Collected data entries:
-------------------------

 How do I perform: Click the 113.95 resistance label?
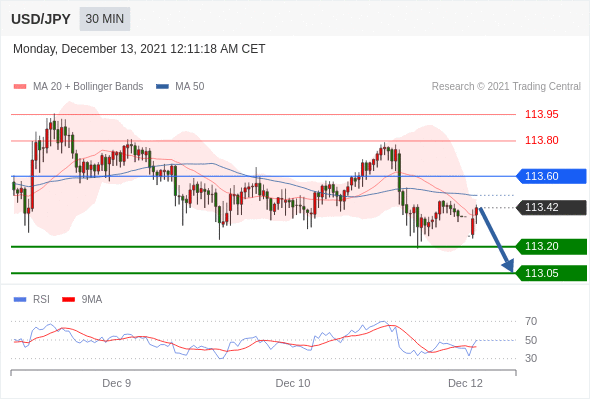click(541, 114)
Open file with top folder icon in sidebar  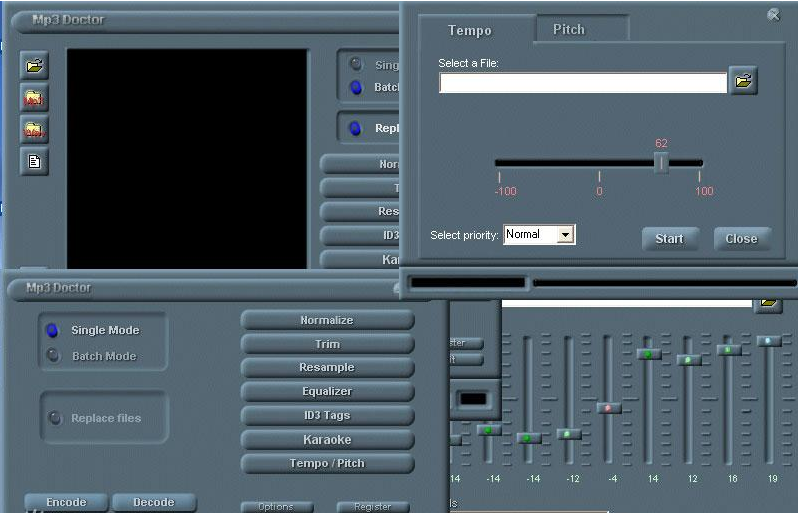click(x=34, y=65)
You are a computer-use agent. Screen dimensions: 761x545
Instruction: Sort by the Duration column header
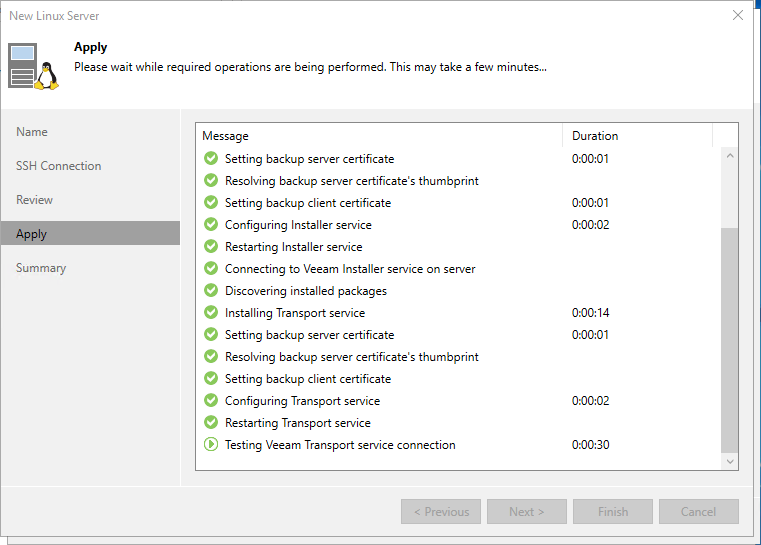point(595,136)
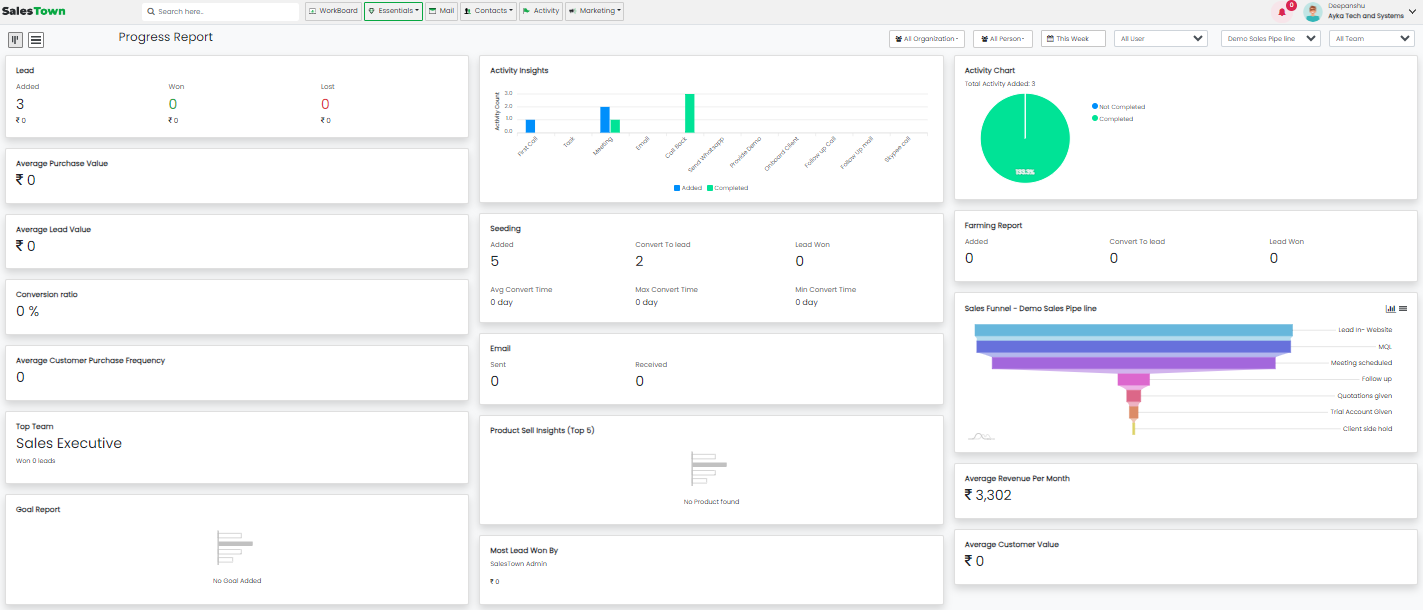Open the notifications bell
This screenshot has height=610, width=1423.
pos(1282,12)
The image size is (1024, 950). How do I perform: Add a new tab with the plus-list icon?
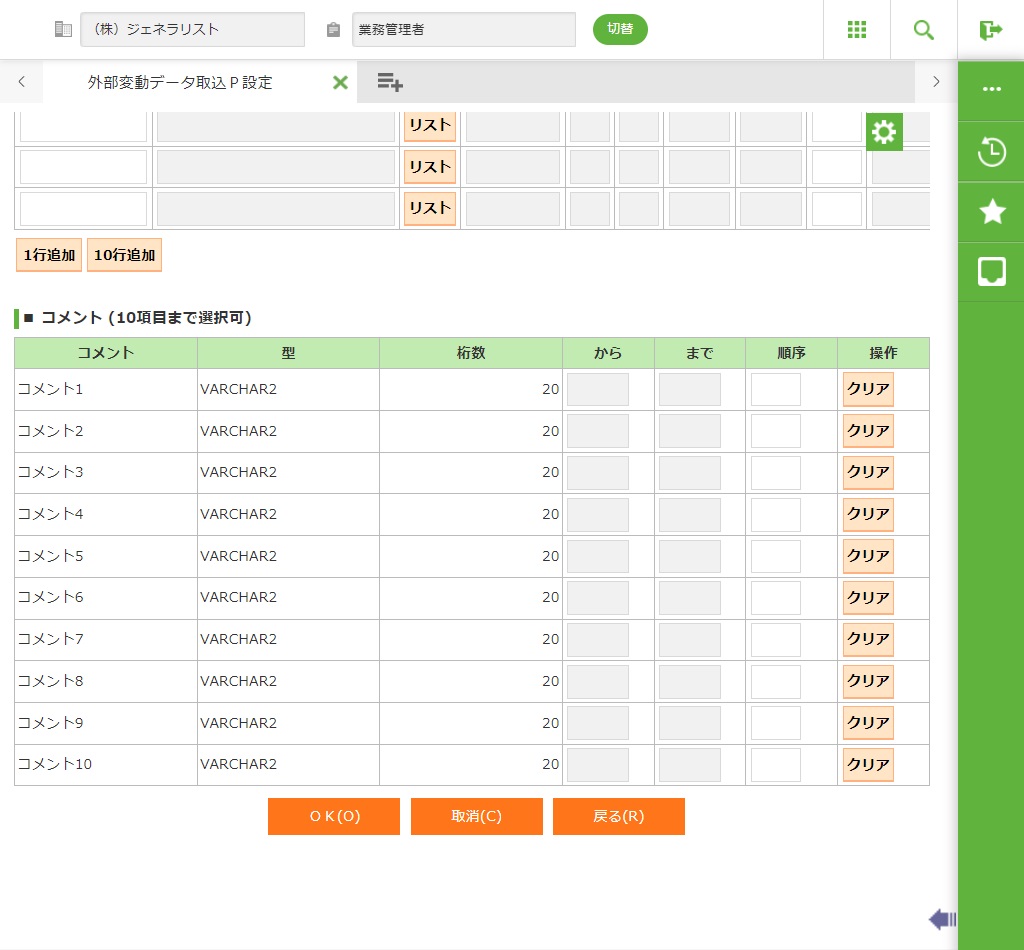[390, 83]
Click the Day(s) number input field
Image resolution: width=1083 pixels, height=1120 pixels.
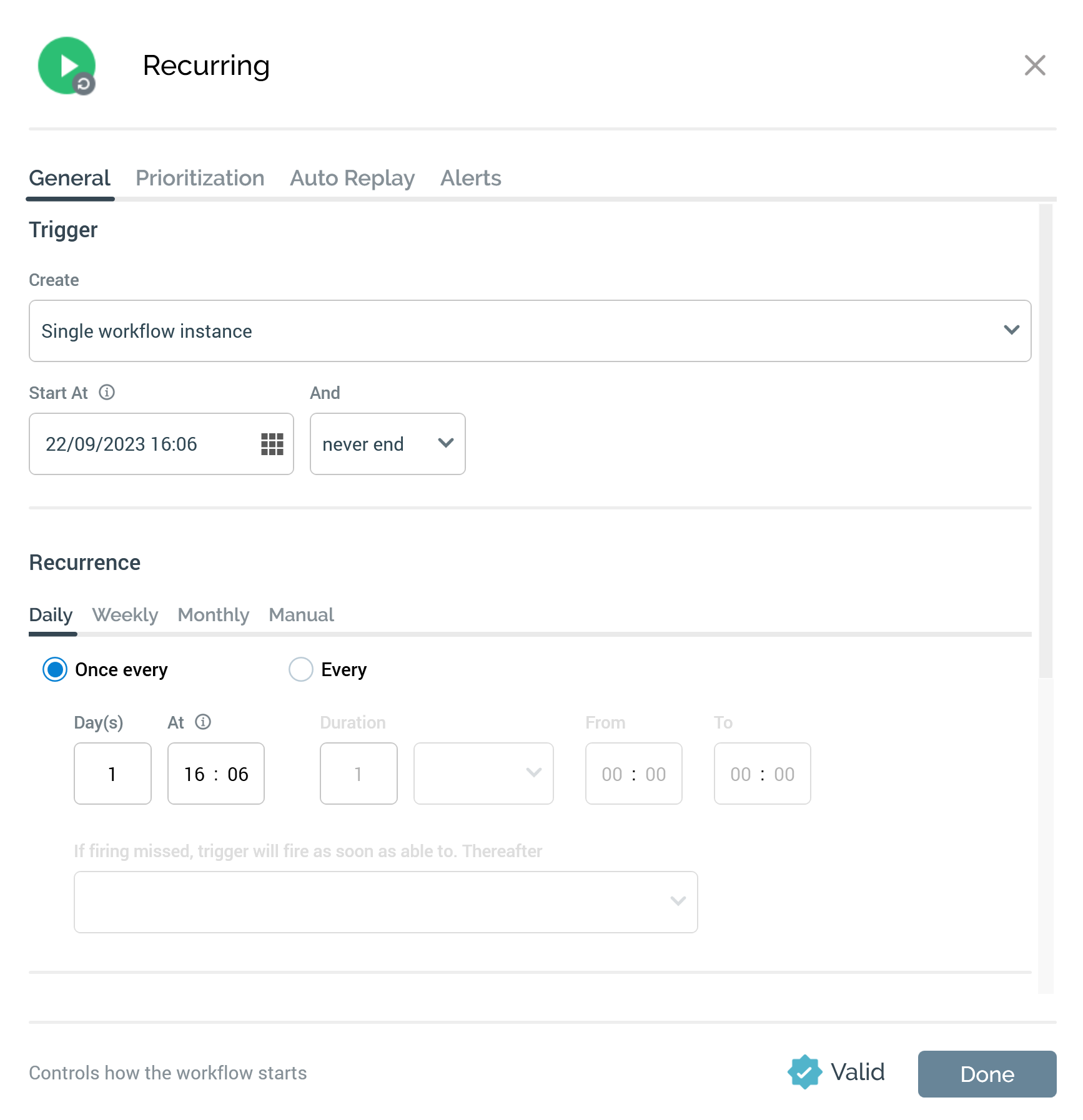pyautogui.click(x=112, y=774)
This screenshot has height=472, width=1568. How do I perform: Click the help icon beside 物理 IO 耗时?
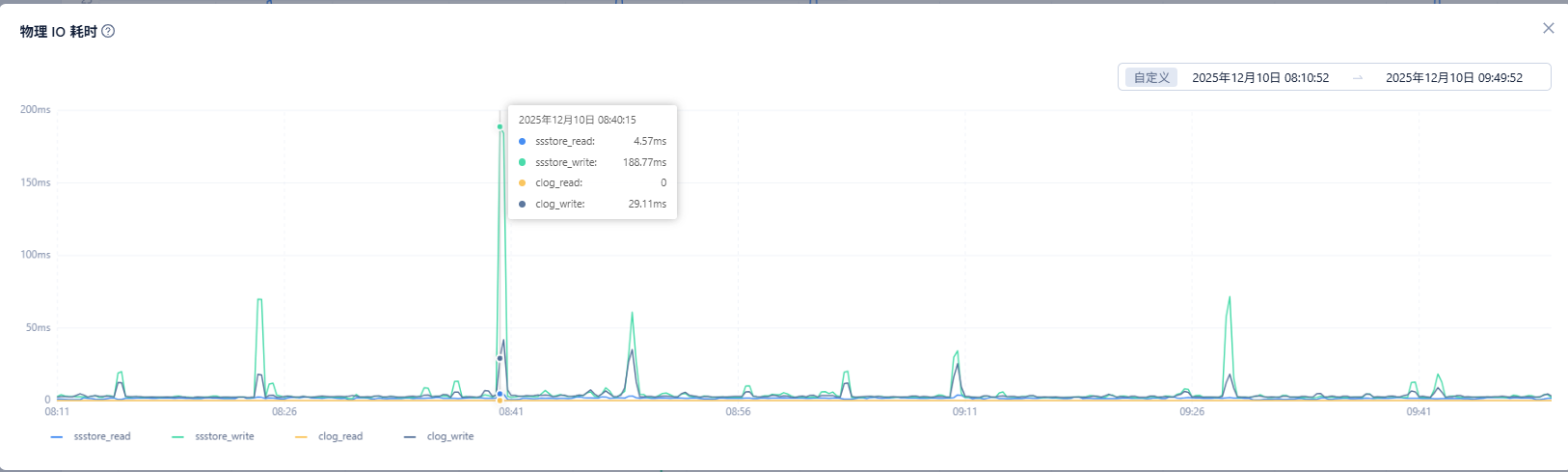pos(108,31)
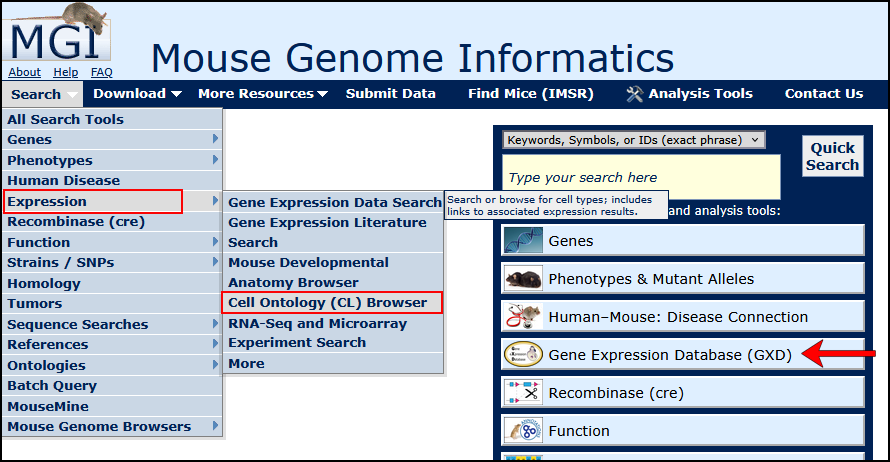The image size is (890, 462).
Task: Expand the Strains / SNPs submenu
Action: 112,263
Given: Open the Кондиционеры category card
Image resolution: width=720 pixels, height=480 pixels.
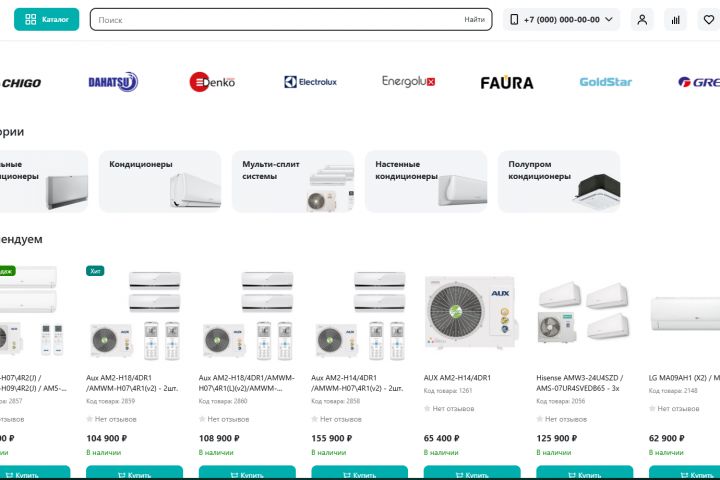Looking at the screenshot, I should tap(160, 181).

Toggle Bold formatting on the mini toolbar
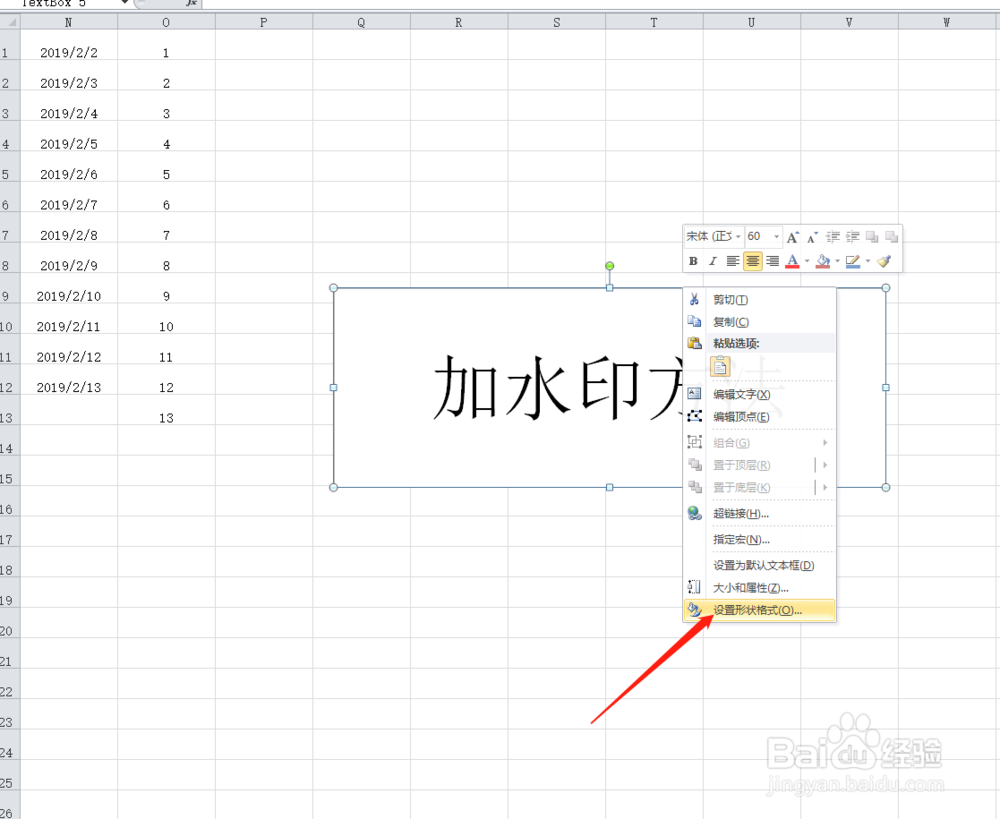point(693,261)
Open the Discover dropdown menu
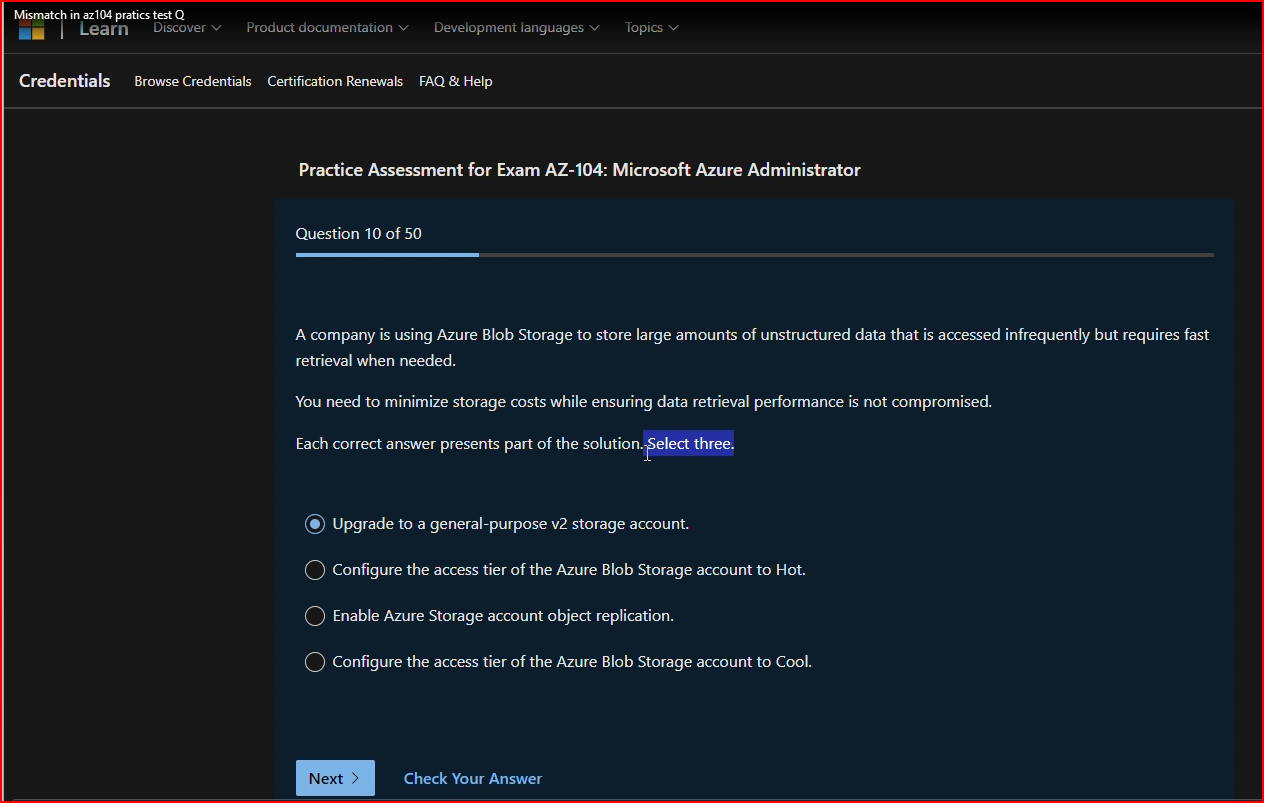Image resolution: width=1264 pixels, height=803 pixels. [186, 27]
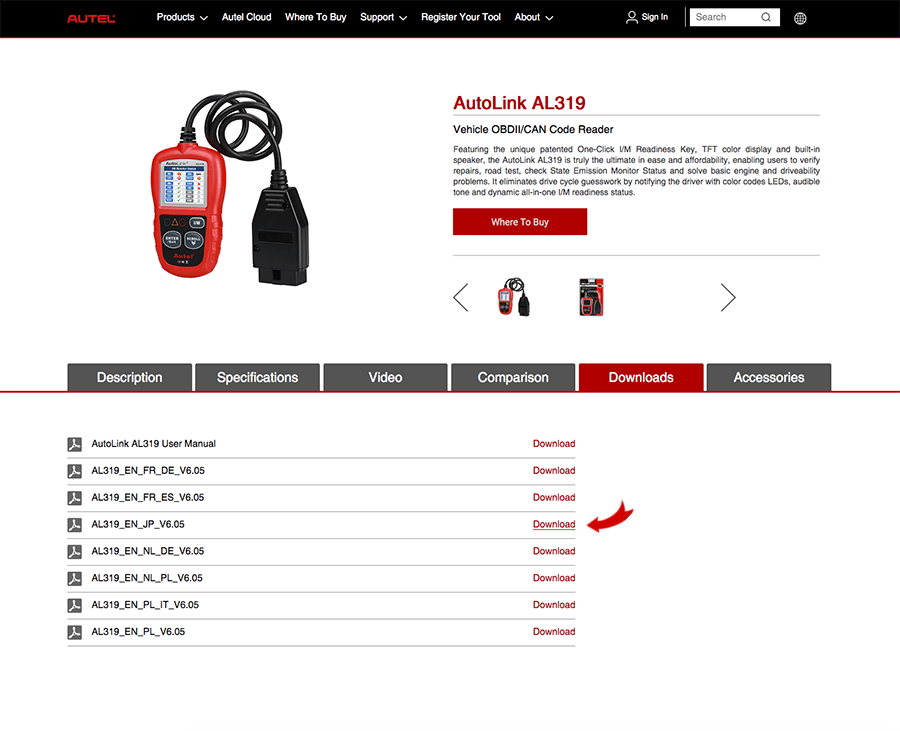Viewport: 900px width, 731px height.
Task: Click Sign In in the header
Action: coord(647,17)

-------------------------

### TASK TO COMPLETE
Exactly repeat only the lines from the one with "Image resolution: width=720" to the closing line above, both included, and omit every picture.

### ANSWER FOR THE TASK
Image resolution: width=720 pixels, height=480 pixels.
Looking at the screenshot, I should tap(160, 181).

Toggle Bold formatting on the mini toolbar
point(693,261)
Open the Discover dropdown menu
Image resolution: width=1264 pixels, height=803 pixels. [186, 27]
Viewport: 900px width, 731px height.
Task: Click Sign In in the header
Action: coord(647,17)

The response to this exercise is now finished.